Habla el príncipe, de Jan Peter Bremer
Sobre «Habla el príncipe» de Jan Peter Bremer. Editorial Andrés Bello.P. 96
La literatura no necesariamente se liga a contar historias. Al menos así se proclama por estos días en los que la metaliteratura ha alcanzado el frenesí y las novelas y narraciones que suelen tener inserta la autoconciencia de que son escritas se hacen al reconocimiento de los entendidos. Las facultades de letras están muy cómodas: pueden aplicar sus teorías con mayor naturalidad, sin las filigranas que debían hacerse antaño. Después, se organizan coloquios, seminarios, posgrados y departamentos de literatura con algún nombre que cobije las tesis hechas por varios doctores que aprobarán a otros doctorandos. Los libros que no se acomoden a alguna de esas teorías, se silencian (porque para tomarse el trabajo de hacerlos una burla deben tener, al menos, el respaldo de na gran cantidad de ventas o popularidad: Por eso siempre se habla mal de Mario Benedetti o de Paulo Coelho). O, con la subsiguiente apertura de nuevos puestos académicos en distintas instituciones, emergen conceptos como el de posliteratura.
Al mutismo ha ingresado «Habla el príncipe», libro traducido hace más de quince años por Pierre Jacomet y publicado por la editorial Andrés Bello. Escrito por el alemán Jan Peter Bremer, este volumen pudo haber tenido otro destino si los editores hubieran mencionado que el autor, así como consideraba su dios de la escritura a Kafka, se sentía deudor de Robert Walser, uno de los nombres más mencionados en los últimos años gracias a las constantes referencias que de él hace el catalán Enrique Vila-Matas.
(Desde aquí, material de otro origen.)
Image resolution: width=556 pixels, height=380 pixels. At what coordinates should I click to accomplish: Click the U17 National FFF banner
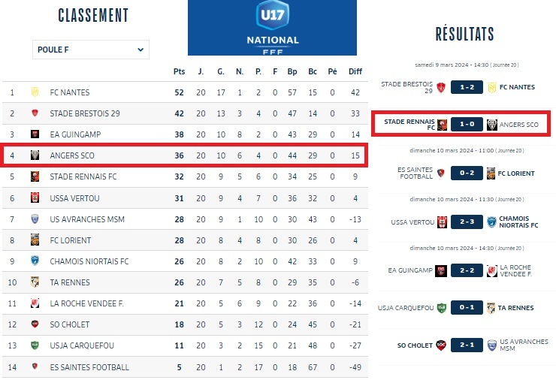coord(273,28)

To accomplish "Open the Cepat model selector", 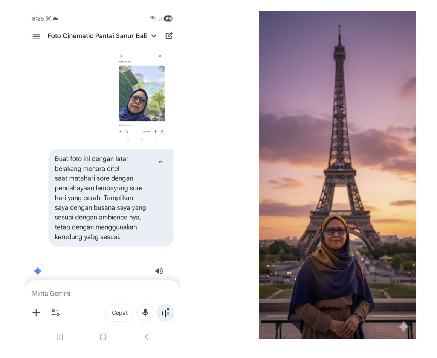I will (x=120, y=313).
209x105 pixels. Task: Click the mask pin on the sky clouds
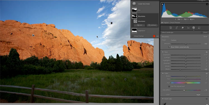pyautogui.click(x=111, y=23)
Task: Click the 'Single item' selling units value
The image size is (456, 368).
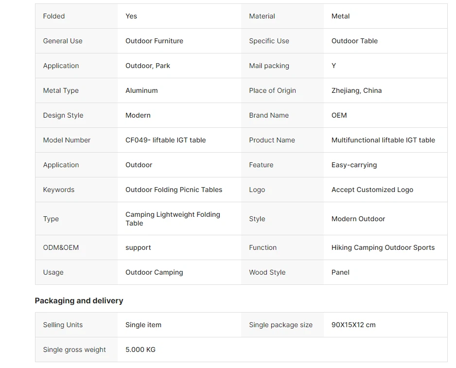Action: (x=143, y=325)
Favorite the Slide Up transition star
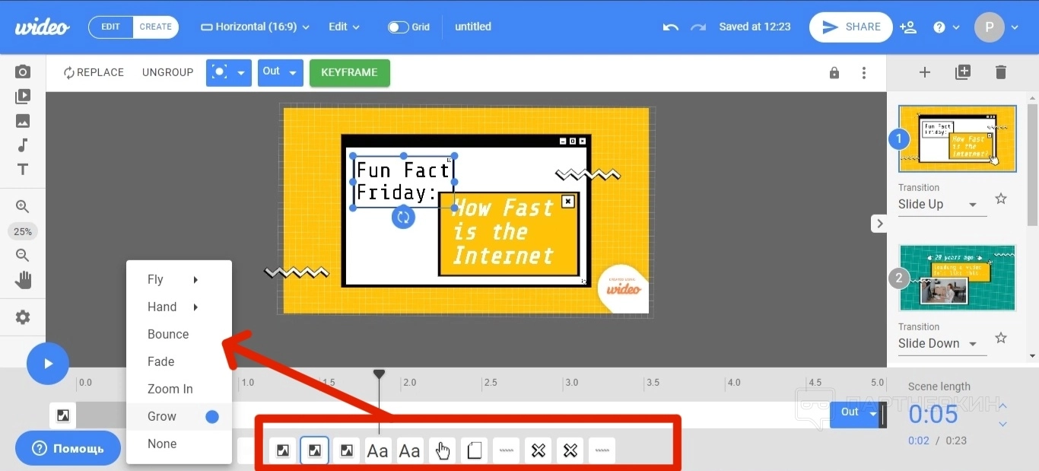Image resolution: width=1039 pixels, height=471 pixels. (x=1001, y=199)
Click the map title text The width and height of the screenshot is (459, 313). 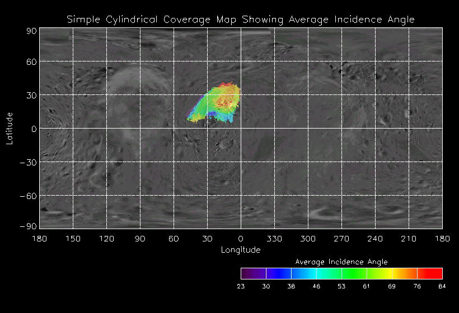[x=241, y=20]
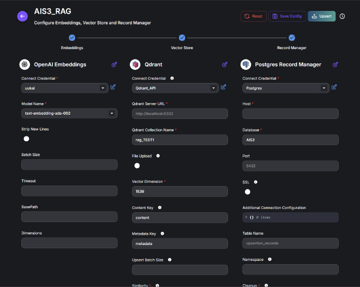
Task: Edit the Qdrant_API credential pencil icon
Action: pyautogui.click(x=224, y=87)
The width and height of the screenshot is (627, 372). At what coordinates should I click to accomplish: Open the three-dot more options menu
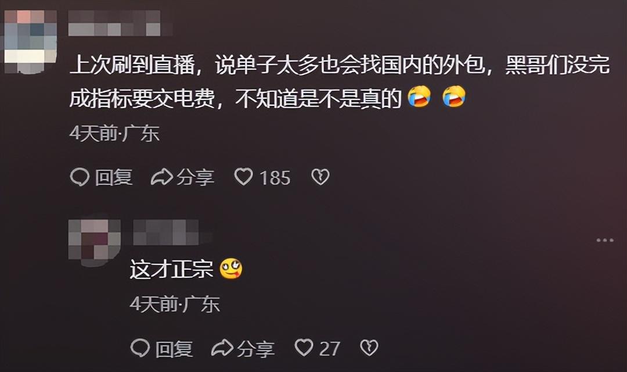click(605, 240)
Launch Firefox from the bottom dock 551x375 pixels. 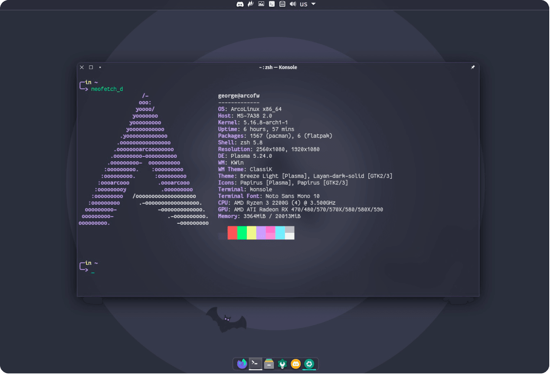(242, 364)
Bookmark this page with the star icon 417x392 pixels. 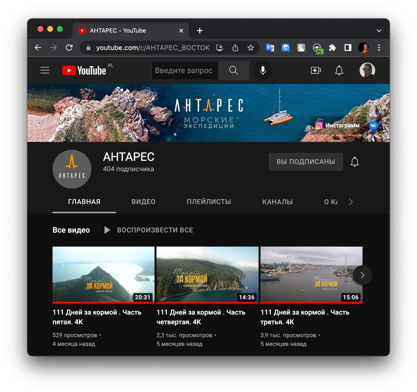coord(251,48)
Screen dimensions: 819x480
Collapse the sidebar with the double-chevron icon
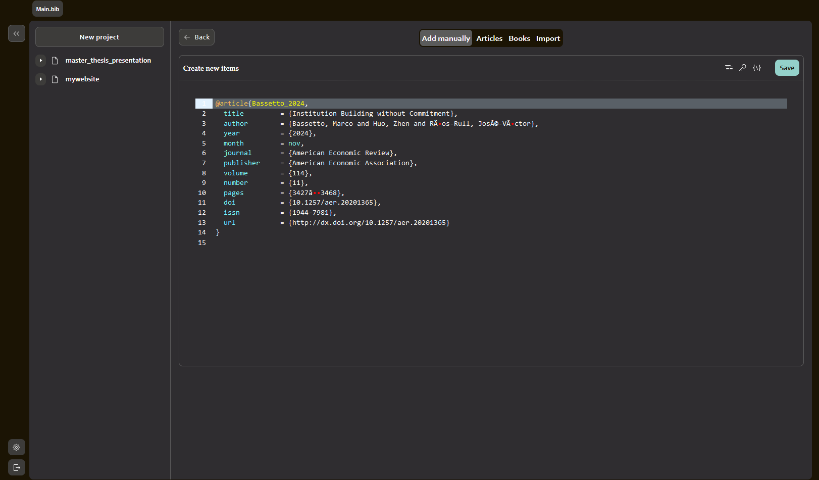[x=17, y=33]
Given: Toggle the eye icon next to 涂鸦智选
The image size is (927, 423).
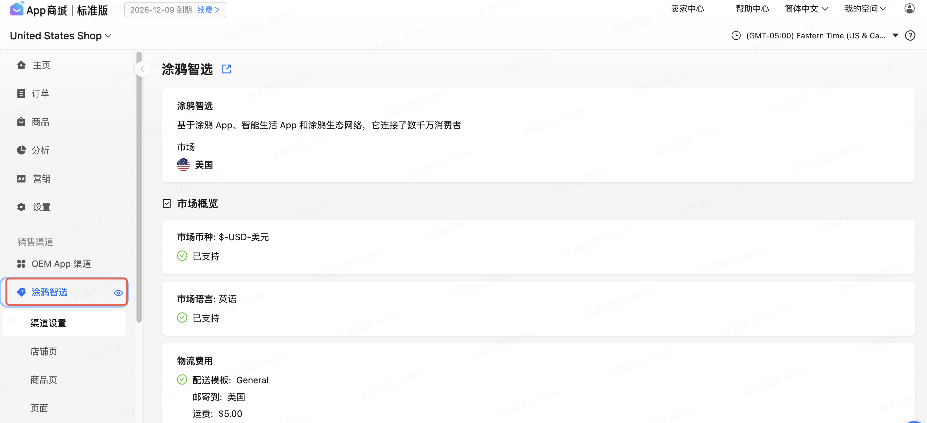Looking at the screenshot, I should pyautogui.click(x=118, y=293).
«Habla el príncipe», en su primer párrafo ya «amenaza» con que va a ser una historia en la que ninguno de sus personajes es escritor o escribe algo distinto a documentos burocráticos:
Hoy llegó el nuevo administrador.
El Príncipe ya estaba vestido. Caminó hacia la ventana de su dormitorio y frente al castillo avistó a una moza descansando al sol, al borde del camino.
A medida que pasan las páginas ese narrador omnisciente comienza a evaporarse, dándole paso a diálogos cada vez más largos. Ya en el último apartado del volumen, que ocupa poco más de la mitad del mismo, no hay muchas intervenciones del narrador.
El motivo por el cual se desatan las charlas es que al castillo ha llegado un nuevo administrador; el príncipe es informado de ello a través de su mayordomo. Entonces surge una trama basada en las historias que el mayordomo le cuenta al príncipe y el Príncipe al mayordomo, justo antes de que el Príncipe salga de su cuarto. Finalmente, el monarca se encuentra con el nuevo administrador y comienzan a narrarse distintas historias entre ellos; son relatos cuyo elemento común es que ninguna parece ser veraz para el mundo en que se desarrollan
Cada uno de los personajes (El Príncipe, el administrador nuevo y el mayordomo), se convierten en cosas, en títeres de los otros porque sus historias son dichas y ellos son nombrados como piezas de un andamiaje carente de sentido. Cada uno termina sometido a lo que se dice de él y se lo cree. Ninguno puede contar con total seguridad su propia historia, siempre precisa del otro para que se la corrobore. Se entablan unas relaciones de dependencia que pueden terminar dejando al príncipe tirado en el suelo, clamando ayuda, o al administrador convertido en un nuevo mayordomo, sugiriendo un ciclo con vocación infinita en donde todos los días habrá de llegar un nuevo administrador que al final del día será mayordomo y, entonces, tendrán que recibir a otro funcionario a la mañana siguiente. Así pasa la vida; contándose las historias de algo que alguna vez ocurrió, dejando que el otro las altere hasta que algún día, afortunadamente, todos morirán y llegará el silencio.